Each record needs to be transcribed exactly.
[Opening Extracted entries section]
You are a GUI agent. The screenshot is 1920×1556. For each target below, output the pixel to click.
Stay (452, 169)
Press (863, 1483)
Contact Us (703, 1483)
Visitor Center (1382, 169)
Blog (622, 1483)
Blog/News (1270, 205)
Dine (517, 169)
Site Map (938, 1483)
[Closing Extracted entries section]
Response to the task:
You are a GUI agent. The screenshot is 1920×1556. For each target below, output the pixel to click.
Stay (452, 169)
Press (863, 1483)
Contact Us (703, 1483)
Visitor Center (1382, 169)
Blog (622, 1483)
Blog/News (1270, 205)
Dine (517, 169)
Site Map (938, 1483)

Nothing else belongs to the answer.